Stated task:
Copy out the data from the line containing "Click plus icon on 密度 row with ASTM D792" through the end, leaving out the pictures.

[begin Supplied data]

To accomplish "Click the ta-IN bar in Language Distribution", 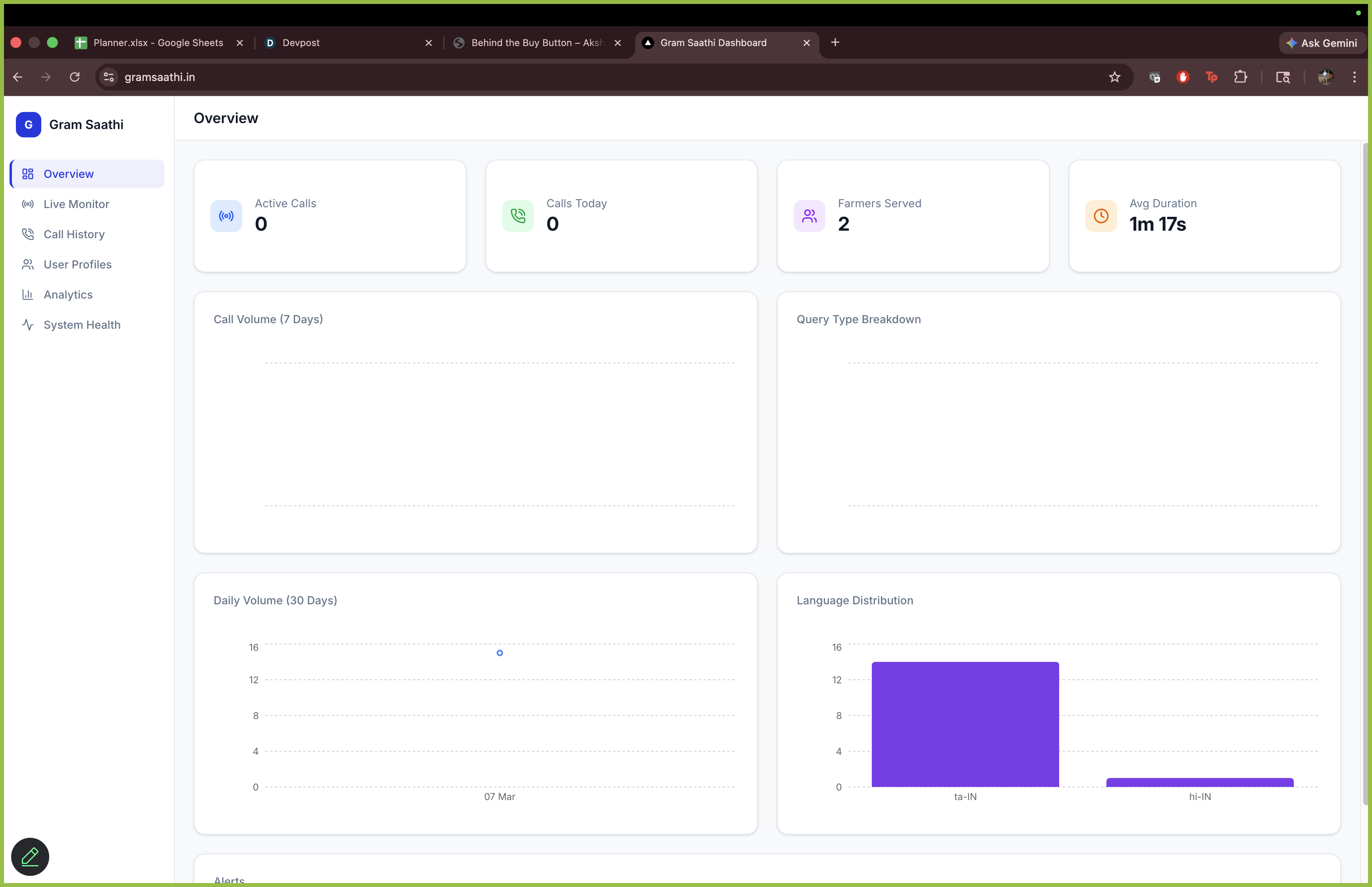I will 965,724.
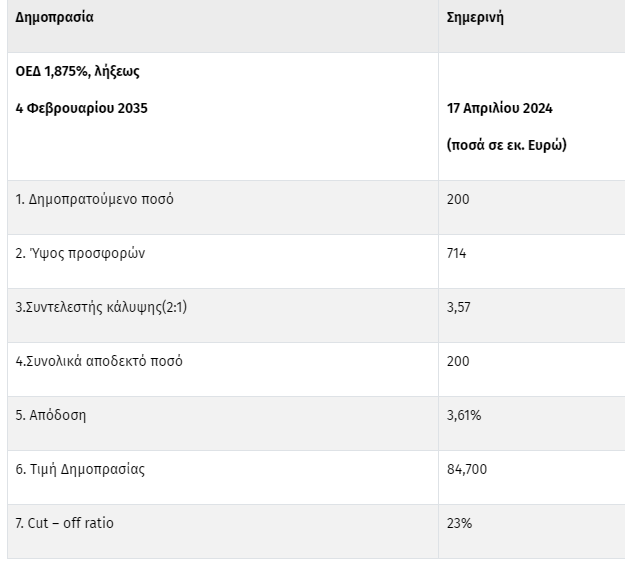Image resolution: width=625 pixels, height=562 pixels.
Task: Select the Τιμή Δημοπρασίας row label
Action: click(80, 469)
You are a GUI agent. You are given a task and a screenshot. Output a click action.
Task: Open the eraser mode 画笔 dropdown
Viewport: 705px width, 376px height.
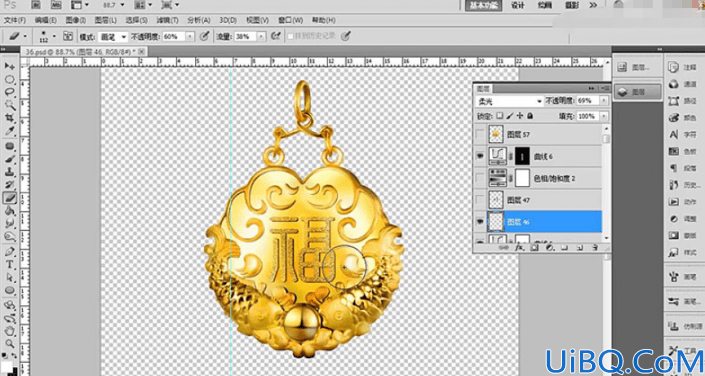point(114,37)
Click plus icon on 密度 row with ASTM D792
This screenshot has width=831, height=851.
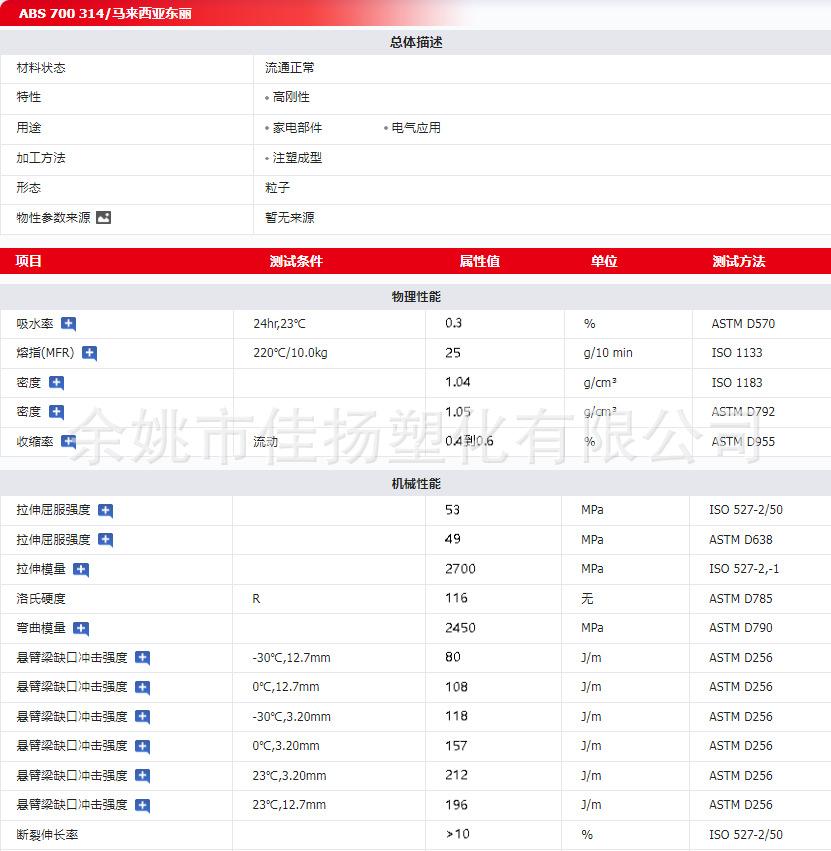coord(56,412)
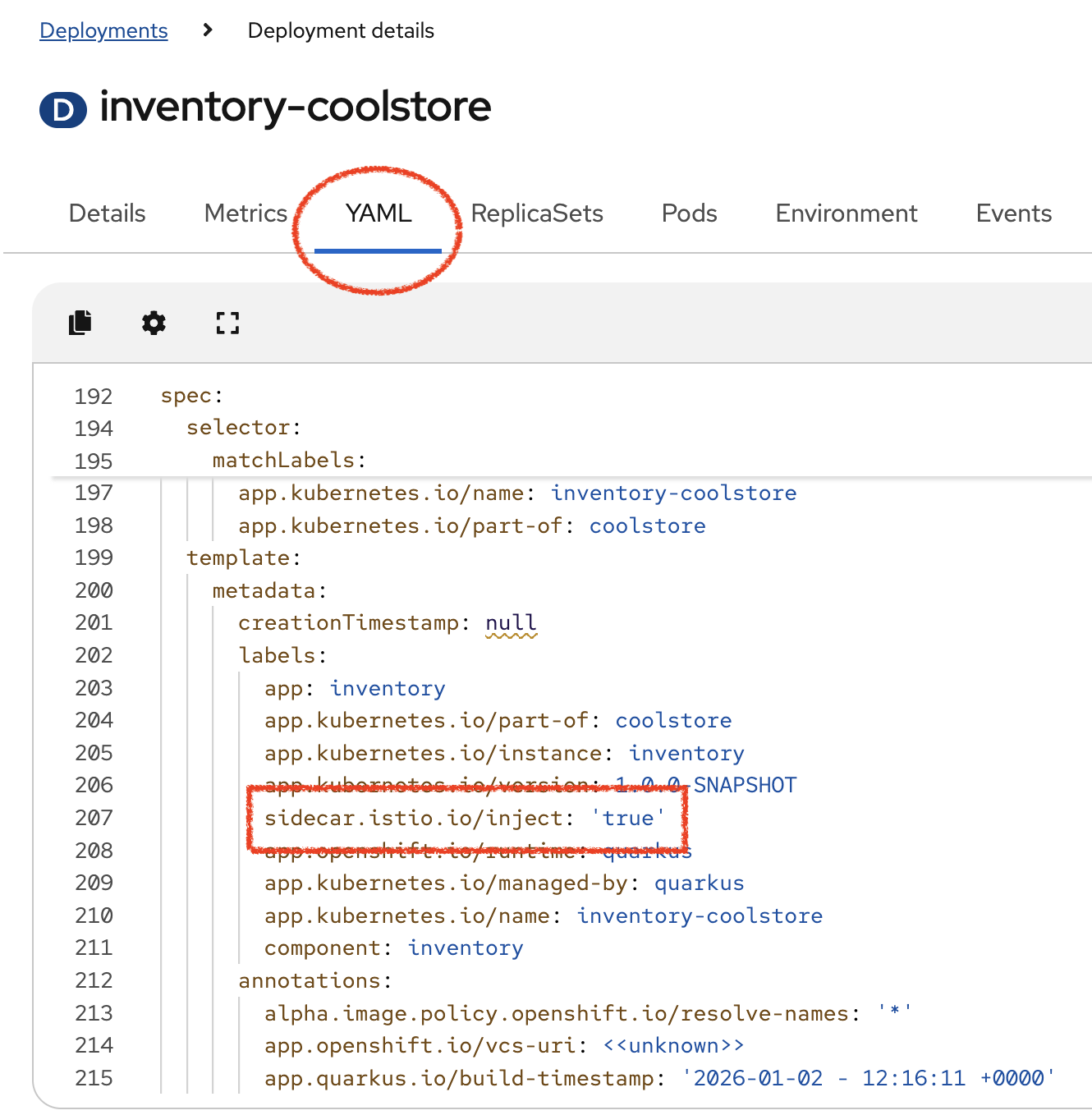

[end Supplied data]

Answer to the problem:
Click plus icon on 密度 row with ASTM D792
This screenshot has width=831, height=851.
coord(56,412)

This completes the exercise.